Against her will? But how could that be, when in her deepest buried heart what she really wanted to do was stay?

He paused, shrugged. “They usually do the interstate first, then the main roads, any emergency stuff-police, fire department, hospitals, things like that. Doubt if they’ll get out here until tomorrow, the earliest.”

“Tomorrow…that’s the 23rd, right?” She stared across the frozen landscape, eyes narrowed against the incredible glare as she did the calculations. “By the time we’d get to the airport, get a flight-if we’re lucky…” She shot Eric a look and her lips curved stiffly. “Your mom’s right-we’d be getting back to L.A. just in time for Christmas Eve.” It was hard to admit defeat. She took a deep breath and puffed it out in a cloud of vapor. “Looks like your family’s got an uninvited guest for Christmas.”

Eric’s smile was as sardonic as hers. “Mom’ll be happy.”

“And you’re not?” She asked it curiously as she came trudging up beside him, and felt him shrug.

“It’s a reprieve, not a pardon.”

“Look.” Devon halted and touched his arm so that he had to stop too, though she could see it was grudgingly. “Do you think we could…I don’t know, call a truce or something? Just until after the holiday? Even armies in the middle of fighting wars do that.” She took a breath and closed her eyes, fighting for the self-control that usually came naturally to her, then said, all in a rush, “I didn’t mean for this to happen.
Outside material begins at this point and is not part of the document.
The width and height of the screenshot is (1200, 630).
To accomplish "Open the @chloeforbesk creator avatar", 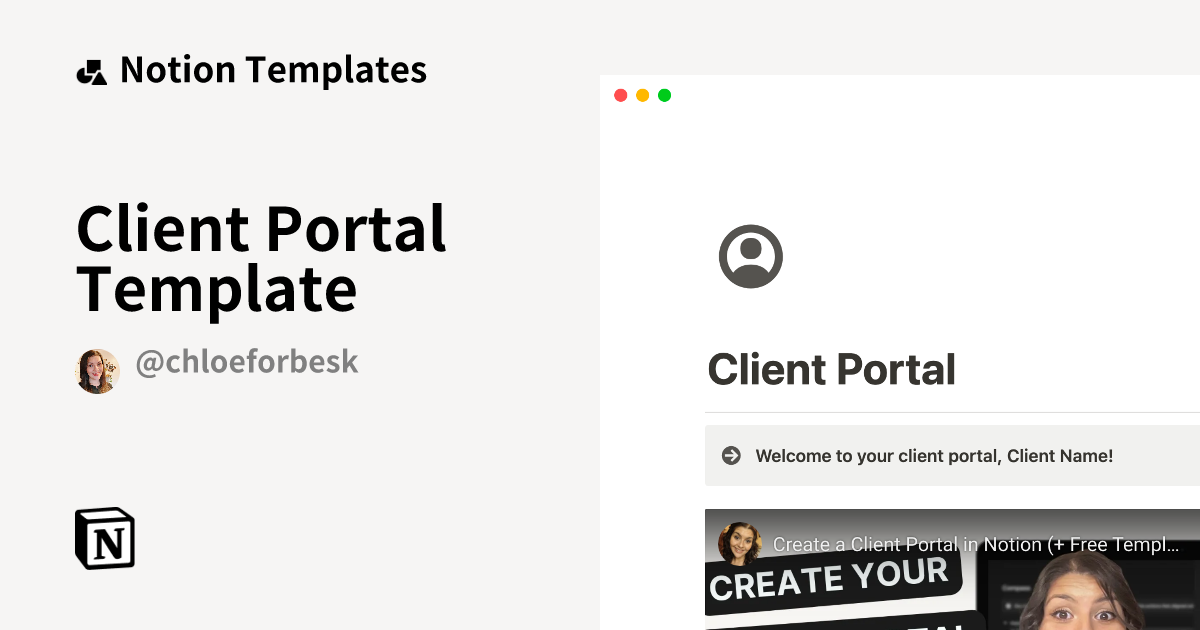I will click(98, 371).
But I’m here, you’re here, and I just think we should make the best of it. For your mom’s sake, if nothing else.”

Eric said softly, without looking at her, “You sound as if you care.”

“Of course I do.” And Devon was mildly surprised to realize she meant it. She wondered when it had happened. When, exactly, had these Lanagans begun to be people that mattered, instead of simply adversaries?

Eric’s eyes swept over her with calm appraisal-and something else she couldn’t identify. Daringly, she forced herself to meet and hold his gaze. “Okay-truce, then,” he said, and held out a gloved hand.

“Until after Christmas,” she reminded him, extending hers.

His smile slipped sideways as he took her hand in a well-padded grip. Her heart gave a bump, and she was sorry when he released her hand and continued on up the lane toward the house. Too soon, her renegade heart protested. Stay with me…

“Aren’t you going to show me around?” Hands in her pockets, heart pounding harder, now, she watched him turn back to her.

He raised one eyebrow. “I thought you were cold.”